→ **Your assignment**
From the listing below, copy only the lines running from the line that contains "You are a computer-use agent. 1002x798" to the line that contains "Task: Expand the Processing Mode dropdown", both included.

→ **Working data**
━━━━━━━━━━━━━━━━━━━━━━━━━━━━━━
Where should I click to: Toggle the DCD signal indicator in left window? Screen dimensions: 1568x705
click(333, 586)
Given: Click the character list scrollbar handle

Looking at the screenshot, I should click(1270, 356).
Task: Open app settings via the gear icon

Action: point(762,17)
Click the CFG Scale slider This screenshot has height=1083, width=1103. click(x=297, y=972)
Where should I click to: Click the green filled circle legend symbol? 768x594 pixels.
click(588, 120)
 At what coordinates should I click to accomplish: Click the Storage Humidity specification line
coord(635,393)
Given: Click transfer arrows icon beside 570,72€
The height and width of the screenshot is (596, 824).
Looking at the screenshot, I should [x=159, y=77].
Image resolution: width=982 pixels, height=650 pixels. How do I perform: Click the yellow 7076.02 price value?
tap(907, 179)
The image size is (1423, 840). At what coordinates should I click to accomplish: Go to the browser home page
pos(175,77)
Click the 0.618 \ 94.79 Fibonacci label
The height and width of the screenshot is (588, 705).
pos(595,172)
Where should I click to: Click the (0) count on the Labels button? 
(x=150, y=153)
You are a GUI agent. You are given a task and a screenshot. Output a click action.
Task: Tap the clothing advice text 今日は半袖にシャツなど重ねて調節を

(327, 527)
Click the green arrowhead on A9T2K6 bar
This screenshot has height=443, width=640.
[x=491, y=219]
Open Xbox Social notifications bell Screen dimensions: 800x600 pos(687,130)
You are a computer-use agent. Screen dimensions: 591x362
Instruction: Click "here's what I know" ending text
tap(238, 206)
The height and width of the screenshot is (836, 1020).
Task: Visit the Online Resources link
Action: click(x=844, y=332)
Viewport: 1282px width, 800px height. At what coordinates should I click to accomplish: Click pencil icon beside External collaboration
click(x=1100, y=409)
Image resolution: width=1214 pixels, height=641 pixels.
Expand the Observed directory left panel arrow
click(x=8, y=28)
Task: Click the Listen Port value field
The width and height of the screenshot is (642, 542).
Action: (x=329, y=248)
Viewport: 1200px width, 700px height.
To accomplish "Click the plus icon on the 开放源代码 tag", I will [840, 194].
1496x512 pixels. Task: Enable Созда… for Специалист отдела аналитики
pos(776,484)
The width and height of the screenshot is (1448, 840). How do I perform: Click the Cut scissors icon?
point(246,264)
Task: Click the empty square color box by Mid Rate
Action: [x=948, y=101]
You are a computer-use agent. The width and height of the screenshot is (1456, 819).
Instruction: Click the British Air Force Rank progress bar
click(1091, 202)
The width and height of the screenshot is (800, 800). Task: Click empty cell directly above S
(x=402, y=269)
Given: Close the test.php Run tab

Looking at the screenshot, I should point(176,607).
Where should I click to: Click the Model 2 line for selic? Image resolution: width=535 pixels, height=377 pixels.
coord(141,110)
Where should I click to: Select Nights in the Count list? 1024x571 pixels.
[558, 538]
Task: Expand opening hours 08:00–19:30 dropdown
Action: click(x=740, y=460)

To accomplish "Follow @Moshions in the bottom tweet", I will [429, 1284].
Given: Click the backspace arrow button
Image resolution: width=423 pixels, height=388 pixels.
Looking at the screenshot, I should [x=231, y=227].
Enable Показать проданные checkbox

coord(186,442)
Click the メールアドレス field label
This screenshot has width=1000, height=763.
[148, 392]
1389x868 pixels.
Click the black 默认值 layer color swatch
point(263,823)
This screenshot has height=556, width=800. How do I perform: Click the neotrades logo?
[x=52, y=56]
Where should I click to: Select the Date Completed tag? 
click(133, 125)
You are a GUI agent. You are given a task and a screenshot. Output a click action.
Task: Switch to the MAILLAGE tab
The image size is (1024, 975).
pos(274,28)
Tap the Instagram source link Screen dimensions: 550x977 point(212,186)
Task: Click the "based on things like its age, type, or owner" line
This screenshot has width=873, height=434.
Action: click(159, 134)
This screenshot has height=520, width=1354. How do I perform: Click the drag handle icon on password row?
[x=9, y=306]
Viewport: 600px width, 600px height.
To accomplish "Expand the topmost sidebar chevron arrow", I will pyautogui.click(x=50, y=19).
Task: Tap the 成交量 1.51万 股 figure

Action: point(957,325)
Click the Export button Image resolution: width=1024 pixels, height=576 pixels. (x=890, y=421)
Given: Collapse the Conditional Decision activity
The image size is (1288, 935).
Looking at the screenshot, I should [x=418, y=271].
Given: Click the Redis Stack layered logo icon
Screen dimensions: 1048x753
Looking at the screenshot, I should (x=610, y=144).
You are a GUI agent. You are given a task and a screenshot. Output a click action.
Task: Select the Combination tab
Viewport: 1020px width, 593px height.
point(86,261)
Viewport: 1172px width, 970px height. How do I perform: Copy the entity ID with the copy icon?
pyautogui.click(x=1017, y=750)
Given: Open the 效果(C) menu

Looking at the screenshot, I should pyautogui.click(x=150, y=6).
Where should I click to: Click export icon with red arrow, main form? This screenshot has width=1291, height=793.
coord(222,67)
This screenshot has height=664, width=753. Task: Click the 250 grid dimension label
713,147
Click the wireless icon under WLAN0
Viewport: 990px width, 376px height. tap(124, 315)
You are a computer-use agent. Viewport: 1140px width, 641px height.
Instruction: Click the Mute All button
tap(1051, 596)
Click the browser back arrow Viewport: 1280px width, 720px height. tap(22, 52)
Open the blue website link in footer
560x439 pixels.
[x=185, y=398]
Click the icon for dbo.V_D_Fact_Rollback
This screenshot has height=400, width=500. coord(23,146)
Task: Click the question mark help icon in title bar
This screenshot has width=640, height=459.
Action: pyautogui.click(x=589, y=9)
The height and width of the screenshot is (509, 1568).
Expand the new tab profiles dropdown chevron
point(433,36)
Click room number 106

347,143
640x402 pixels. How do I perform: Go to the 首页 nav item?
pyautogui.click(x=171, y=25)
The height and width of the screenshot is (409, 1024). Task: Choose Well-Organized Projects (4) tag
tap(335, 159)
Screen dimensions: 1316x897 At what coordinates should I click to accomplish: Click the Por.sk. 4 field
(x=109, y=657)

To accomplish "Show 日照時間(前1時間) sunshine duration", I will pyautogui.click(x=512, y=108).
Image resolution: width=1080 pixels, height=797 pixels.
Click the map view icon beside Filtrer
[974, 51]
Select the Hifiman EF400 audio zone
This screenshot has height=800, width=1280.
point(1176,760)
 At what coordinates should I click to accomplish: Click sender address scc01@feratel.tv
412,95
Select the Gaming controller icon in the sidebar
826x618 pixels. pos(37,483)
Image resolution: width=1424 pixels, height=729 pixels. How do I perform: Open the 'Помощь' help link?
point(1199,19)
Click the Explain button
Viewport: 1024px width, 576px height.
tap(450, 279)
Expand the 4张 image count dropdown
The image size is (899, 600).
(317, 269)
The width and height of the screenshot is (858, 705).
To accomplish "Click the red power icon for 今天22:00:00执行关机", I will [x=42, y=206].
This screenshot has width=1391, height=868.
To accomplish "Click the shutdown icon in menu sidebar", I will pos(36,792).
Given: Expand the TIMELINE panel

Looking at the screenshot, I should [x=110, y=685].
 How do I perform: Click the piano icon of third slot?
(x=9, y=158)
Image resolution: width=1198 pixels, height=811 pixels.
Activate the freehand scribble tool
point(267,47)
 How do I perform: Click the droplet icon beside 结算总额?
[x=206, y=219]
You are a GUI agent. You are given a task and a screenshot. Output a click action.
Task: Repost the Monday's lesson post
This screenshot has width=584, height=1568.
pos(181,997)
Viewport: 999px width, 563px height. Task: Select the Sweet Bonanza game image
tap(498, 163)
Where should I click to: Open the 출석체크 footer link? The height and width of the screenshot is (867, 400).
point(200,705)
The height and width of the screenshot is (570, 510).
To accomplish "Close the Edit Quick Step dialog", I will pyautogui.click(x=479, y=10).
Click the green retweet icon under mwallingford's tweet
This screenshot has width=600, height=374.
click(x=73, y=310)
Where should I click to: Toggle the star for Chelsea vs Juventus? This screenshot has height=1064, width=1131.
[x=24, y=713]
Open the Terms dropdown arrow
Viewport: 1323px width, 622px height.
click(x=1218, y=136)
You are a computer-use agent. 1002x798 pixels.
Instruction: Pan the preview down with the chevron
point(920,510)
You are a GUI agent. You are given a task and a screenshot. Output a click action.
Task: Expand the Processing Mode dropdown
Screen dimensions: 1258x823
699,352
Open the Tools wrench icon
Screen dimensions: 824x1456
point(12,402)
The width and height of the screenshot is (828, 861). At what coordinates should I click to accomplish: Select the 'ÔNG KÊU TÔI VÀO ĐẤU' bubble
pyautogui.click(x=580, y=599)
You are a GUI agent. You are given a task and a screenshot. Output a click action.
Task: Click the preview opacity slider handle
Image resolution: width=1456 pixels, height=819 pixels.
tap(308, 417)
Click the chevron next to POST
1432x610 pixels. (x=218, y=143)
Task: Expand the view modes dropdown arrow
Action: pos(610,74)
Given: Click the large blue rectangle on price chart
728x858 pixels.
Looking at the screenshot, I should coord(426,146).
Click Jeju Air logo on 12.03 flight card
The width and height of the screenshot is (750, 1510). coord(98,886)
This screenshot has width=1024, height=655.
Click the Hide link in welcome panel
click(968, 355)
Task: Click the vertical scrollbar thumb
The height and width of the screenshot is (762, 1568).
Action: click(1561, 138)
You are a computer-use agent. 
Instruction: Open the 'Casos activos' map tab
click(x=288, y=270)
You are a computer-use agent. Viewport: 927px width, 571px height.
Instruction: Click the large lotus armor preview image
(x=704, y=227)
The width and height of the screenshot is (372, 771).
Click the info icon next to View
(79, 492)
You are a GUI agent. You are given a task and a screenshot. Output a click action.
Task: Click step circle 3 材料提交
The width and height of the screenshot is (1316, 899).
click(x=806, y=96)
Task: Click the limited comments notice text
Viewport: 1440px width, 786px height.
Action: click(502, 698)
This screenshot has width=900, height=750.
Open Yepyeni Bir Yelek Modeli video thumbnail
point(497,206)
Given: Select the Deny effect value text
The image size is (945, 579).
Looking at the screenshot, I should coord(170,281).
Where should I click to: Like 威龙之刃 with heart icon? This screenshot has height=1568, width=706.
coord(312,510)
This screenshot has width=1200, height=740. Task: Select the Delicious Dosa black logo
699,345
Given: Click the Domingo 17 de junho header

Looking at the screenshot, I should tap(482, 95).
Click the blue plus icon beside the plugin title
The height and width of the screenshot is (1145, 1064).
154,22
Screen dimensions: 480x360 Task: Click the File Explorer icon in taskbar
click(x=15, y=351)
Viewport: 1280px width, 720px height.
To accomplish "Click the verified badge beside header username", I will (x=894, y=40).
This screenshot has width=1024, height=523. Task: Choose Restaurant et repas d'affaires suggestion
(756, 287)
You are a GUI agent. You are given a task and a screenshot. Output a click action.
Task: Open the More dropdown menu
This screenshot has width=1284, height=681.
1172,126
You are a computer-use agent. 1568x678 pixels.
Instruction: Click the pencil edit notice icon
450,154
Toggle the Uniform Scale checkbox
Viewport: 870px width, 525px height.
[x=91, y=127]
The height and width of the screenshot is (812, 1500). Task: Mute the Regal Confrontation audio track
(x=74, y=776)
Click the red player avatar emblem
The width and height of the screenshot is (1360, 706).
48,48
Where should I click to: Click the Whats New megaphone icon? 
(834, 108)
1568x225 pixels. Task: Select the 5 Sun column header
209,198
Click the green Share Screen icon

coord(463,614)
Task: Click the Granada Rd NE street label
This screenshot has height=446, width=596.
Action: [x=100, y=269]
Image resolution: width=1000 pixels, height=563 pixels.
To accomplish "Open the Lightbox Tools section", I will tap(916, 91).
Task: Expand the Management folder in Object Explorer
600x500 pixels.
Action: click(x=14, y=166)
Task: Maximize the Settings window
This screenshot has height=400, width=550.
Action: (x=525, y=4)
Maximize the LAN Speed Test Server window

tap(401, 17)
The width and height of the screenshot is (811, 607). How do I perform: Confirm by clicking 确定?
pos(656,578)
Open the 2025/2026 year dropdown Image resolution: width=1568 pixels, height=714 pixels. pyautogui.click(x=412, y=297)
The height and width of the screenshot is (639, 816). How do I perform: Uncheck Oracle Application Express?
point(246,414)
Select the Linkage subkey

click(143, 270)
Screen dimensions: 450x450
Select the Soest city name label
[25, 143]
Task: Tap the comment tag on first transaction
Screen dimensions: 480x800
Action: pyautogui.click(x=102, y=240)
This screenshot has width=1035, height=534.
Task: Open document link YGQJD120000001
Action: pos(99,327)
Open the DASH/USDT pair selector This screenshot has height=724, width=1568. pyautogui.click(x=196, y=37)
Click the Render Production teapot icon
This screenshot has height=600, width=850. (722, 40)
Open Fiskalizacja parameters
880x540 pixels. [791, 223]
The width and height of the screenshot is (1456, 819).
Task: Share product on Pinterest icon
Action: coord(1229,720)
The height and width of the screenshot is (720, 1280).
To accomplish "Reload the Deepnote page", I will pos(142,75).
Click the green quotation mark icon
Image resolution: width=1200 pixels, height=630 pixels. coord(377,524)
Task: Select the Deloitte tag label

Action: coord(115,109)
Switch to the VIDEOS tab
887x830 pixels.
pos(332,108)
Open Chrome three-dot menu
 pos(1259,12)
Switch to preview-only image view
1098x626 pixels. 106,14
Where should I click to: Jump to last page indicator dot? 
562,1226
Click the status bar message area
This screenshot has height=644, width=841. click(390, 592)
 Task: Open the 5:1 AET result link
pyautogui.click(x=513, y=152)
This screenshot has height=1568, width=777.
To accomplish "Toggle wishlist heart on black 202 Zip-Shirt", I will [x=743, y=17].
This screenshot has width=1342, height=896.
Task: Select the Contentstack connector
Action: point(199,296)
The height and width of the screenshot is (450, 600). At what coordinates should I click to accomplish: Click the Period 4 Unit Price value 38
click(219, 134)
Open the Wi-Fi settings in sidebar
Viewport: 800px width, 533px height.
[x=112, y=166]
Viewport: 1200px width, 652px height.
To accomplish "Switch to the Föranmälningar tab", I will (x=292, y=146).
━━━━━━━━━━━━━━━━━━━━━━━━━━━━━━
→ **The answer**
You are a computer-use agent. 1002x798 pixels.
Instruction: Pan the preview down with the chevron
point(920,510)
You are a GUI agent. You are given a task and a screenshot. Output a click action.
Task: Expand the Processing Mode dropdown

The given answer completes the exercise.